Imprimerie Jaunin Frères (p. 44-62).

III


Nous avons dit plus haut que Robert sortait rarement pendant les six jours de la semaine consacrés au travail, à moins que le calme du soir ne l’invitât à faire une courte promenade du côté de la tuilerie. Non pas que le fils de la veuve refusât de prendre un verre de vin à l’auberge de la Demi-Lune, chez Gaspard Tonder, non, pas cela, car, pour être un bon forgeron, il faut savoir aussi, à l’occasion, rendre honneur à Bacchus. De plus, Robert, comme tout Alsacien, professait un vrai respect pour les crûs dorés du pays natal. Mais, en brave ouvrier qu’il était, il eût regretté le temps perdu, n’ignorant pas qu’un verre en amène un autre, une parole une deuxième, et qu’ainsi, de fil en aiguille, on passe des après-midi entières, les coudes sur la table et la langue en branle. Et puis, il aimait trop profondément sa mère pour lui causer le moindre chagrin, car, aux yeux de la vieille femme, le plus grand défaut d’un jeune homme était ce penchant à l’oisiveté, à la vie fainéante, si commun de nos jours, même dans les contrées où l’on devrait songer à l’avenir, en préparant une jeunesse virile et brave.
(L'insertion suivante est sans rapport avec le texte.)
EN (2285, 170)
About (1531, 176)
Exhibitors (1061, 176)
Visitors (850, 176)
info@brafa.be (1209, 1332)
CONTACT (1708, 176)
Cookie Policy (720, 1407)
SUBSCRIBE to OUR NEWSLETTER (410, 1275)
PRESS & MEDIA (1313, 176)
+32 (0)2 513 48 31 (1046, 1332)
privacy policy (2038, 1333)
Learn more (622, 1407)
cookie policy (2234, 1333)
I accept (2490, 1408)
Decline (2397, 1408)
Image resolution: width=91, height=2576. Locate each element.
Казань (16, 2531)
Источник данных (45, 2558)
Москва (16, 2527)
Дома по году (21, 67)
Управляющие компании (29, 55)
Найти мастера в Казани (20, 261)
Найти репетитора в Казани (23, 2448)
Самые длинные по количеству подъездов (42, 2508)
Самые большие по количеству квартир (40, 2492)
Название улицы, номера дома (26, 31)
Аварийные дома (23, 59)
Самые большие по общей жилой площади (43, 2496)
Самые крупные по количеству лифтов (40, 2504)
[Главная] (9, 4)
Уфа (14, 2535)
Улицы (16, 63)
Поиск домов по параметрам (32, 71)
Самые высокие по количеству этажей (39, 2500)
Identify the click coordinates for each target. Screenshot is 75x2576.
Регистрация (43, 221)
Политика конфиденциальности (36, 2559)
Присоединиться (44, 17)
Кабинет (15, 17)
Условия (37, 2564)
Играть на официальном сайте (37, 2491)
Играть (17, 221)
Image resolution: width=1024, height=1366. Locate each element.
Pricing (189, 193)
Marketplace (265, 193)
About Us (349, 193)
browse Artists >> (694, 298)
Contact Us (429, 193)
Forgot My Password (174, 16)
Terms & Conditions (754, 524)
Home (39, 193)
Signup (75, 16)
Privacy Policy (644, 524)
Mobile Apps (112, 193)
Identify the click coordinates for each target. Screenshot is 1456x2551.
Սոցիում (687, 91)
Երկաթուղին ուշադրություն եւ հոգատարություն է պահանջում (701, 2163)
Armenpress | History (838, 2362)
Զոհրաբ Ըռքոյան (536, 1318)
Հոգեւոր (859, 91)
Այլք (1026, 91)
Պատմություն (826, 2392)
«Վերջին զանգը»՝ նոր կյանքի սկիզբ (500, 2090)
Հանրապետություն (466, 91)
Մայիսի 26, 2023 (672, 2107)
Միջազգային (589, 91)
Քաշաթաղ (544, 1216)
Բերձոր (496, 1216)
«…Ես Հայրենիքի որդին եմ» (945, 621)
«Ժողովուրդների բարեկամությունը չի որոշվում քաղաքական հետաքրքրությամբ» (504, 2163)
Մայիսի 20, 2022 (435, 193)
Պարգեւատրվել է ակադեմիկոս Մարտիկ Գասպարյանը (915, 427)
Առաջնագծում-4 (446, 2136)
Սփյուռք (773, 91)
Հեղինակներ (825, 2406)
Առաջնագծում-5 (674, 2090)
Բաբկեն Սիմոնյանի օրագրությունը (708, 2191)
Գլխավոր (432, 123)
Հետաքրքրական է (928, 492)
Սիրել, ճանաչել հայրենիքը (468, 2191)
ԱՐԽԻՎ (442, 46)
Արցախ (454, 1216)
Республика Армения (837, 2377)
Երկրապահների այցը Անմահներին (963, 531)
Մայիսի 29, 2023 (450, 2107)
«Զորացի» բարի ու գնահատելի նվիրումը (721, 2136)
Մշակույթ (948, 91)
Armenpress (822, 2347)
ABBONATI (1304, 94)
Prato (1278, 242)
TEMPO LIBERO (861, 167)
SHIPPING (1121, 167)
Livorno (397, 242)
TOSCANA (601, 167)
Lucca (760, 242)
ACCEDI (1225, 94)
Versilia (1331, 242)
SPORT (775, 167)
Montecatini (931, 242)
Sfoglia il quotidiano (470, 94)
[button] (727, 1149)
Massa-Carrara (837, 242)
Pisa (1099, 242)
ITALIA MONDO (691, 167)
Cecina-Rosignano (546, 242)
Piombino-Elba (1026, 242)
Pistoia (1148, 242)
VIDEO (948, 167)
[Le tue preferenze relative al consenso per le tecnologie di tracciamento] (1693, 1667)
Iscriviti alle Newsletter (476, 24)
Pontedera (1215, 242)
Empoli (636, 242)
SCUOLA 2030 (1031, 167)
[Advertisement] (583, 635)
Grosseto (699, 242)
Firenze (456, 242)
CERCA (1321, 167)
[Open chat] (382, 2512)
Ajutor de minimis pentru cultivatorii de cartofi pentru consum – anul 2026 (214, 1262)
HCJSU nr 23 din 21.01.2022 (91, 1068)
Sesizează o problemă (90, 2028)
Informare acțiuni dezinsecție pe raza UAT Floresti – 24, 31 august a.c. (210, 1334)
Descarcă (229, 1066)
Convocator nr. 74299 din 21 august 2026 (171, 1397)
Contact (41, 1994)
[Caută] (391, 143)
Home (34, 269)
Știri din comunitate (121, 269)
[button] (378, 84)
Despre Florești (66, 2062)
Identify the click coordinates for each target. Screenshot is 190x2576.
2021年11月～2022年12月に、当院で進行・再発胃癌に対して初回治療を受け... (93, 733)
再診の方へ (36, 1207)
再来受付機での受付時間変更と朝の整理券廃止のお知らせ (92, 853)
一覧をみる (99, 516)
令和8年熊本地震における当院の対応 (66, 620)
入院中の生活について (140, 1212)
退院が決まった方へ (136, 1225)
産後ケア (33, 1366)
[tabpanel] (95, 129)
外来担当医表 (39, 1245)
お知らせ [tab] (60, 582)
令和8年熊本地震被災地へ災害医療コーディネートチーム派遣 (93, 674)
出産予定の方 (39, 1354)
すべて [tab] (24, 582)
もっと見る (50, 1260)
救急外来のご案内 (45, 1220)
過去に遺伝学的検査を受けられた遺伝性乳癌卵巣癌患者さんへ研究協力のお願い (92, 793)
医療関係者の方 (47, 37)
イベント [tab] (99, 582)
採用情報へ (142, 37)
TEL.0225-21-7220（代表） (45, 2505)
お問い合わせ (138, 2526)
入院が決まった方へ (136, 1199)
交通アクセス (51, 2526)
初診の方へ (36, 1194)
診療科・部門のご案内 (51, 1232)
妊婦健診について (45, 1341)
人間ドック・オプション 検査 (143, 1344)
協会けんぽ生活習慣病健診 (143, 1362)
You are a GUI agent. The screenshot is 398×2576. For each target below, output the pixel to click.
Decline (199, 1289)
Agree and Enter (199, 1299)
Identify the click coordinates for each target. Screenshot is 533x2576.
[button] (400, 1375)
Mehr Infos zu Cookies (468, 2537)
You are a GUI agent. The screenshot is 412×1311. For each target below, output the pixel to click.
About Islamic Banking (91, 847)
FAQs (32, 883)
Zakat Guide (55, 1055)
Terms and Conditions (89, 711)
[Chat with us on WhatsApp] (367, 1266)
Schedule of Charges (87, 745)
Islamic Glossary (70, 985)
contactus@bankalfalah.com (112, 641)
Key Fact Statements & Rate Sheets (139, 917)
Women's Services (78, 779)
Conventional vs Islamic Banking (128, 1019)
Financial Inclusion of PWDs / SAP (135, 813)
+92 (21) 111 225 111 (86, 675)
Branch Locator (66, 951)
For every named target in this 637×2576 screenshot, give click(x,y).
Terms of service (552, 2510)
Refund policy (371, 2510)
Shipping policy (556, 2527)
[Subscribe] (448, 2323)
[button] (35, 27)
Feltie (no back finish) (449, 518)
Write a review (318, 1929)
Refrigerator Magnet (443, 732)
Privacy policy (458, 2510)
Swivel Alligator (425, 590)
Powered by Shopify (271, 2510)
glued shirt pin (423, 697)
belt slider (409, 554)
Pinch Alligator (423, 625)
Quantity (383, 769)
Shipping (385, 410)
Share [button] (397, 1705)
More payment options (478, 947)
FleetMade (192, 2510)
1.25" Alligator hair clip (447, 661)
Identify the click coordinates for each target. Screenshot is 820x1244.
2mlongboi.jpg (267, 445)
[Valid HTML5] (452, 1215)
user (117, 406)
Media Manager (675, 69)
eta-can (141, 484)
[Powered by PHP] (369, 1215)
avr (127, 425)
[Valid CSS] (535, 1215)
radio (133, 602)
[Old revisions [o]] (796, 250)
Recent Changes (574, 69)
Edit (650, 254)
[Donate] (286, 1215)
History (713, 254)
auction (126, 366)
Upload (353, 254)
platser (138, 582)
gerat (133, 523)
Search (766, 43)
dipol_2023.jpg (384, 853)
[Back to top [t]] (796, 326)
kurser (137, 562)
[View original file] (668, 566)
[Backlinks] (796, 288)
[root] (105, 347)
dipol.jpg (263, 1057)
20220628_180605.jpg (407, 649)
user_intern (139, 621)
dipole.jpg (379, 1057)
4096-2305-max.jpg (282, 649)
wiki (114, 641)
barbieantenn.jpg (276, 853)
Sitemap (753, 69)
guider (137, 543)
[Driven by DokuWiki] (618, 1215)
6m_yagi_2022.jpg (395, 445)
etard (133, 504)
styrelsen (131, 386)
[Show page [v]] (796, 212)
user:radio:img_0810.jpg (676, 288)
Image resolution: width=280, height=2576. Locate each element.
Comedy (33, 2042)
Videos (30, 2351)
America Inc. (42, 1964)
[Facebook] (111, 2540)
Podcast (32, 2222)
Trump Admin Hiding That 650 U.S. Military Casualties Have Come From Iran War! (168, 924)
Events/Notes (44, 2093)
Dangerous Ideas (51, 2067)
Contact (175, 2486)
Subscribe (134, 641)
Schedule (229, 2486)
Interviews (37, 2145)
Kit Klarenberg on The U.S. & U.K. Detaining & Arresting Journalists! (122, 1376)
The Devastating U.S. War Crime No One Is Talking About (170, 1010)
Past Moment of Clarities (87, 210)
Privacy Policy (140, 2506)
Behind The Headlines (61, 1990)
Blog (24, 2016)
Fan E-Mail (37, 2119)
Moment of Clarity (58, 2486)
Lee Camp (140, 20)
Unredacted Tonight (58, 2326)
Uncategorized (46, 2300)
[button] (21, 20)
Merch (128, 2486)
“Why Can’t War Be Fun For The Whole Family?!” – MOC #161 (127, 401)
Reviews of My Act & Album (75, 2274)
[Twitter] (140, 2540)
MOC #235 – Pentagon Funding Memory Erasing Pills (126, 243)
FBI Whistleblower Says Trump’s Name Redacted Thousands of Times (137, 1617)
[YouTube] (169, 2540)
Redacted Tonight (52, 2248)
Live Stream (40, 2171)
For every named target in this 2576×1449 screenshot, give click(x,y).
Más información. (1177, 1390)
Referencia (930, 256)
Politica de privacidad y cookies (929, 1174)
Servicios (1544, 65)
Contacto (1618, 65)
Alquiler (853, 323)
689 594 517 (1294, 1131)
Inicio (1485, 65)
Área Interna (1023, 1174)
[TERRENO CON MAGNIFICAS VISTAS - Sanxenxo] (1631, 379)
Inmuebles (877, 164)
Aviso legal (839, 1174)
Malgré cette existence presque solitaire, Robert était mis au courant de la plupart des événements. Pour les faits qui se passaient hors du village, il avait son journal qu’il recevait tous les jours et qu’il lisait le soir, en attendant le souper ; pour ceux qui arrivaient à Thalheim, les pratiques étaient là qui le renseignaient au mieux, sans qu’il en manifestât même le désir. C’est ainsi qu’il apprit la mort tragique d’un compatriote qui, ayant opté pour la France et étant rentré au pays pour faire une visite à ses parents, avait été tué par un gendarme, drame qui produisait une profonde sensation dans la plaine ; de même il sut que le forestier Otto Stramm avait noué des relations avec le père Teppen, et on parlait de cela à tort et à travers, comme c’est l’habitude au village. Cette dernière nouvelle lui fut plus désagréable que les autres, avouons-le. Le sentiment qu’il éprouvait pour Suzanne ne lui laissait plus aucune minute de repos. Il pensait toujours à la blonde jeune fille, et parfois il lui semblait entrevoir, dans le flamboiement de sa forge, un doux visage souriant et un regard bleu.

Comme l’ouvrage augmentait sans cesse, il avait pris un ouvrier de passage, Thomas Fleury, un bon enfant du Jura bernois qui faisait son « tour de France » dans les provinces annexées. Avec Thomas, une vie nouvelle entra dans la forge. Il devint le compagnon, l’ami de Robert.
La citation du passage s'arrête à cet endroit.